- Key visual
- 蒼き伝承 ウェルシュ＆シェダー
- Genre: Fantasy
- Created by: Tot
- Screenplay by: Tot
- Directed by: Naoki Horiuchi
- Voices of: Rikuya Yasuda; Yuki Kaji;
- Music by: Pierre-Jean Beaudoin; Jose Pavli;
- Opening theme: "Bokura no Mirai e" by Hironobu Kageyama and Masami Okui
- Ending theme: "Omelette" by Hironobu Kageyama
- Countries of origin: France; Japan;
- Original language: Japanese
- No. of episodes: 12

Production
- Animator: Studio Massket
- Production companies: Ankama; Studio Dream Catcher;

Original release
- Network: Tokyo MX
- Release: October 2, 2026

= Welsh & Shedar =

French-Japanese anime television series

Welsh & Shedar (蒼き伝承 ウェルシュ＆シェダー, Aoki Denshō Welsh & Shedar) is an upcoming original French-Japanese anime television series created by Tot who also handles the screenplays and original series composition concepts, produced by Ankama and Studio Dream Catcher and animated by Studio Massket.
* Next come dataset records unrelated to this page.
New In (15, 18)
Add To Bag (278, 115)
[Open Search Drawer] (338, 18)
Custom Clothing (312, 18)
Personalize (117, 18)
It is directed by Naoki Horiuchi, with Kenichi Yamashita handling series composition for the original Japanese version, Saori Nakashiki designing the characters, and Pierre-Jean Beaudoin and Jose Pavli composing the music. The series is scheduled to premiere on October 2, 2026, on Tokyo MX, and will have 12 episodes. The opening theme song is "Bokura no Mirai e" (僕らの未来へ), performed by Hironobu Kageyama and Masami Okui, the ending theme song is "Omelette" (オムレツ), performed by Kageyama, and the insert song is "I'm in you", performed by Kageyama and Kuko.

==Characters==
- Welsh

- Shedar

- Zabel

- Joris

- Bechamel

- Khan Karkass

- Azalar

==Production and release==
The series' first episode was screened at the 2025 Annecy International Animation Film Festival on May 14, 2025. A preview of the series was screened out of competition at the 2026 Series Mania. The first two episodes of the series were screened at the 2026 Japan Expo on July 12, 2026.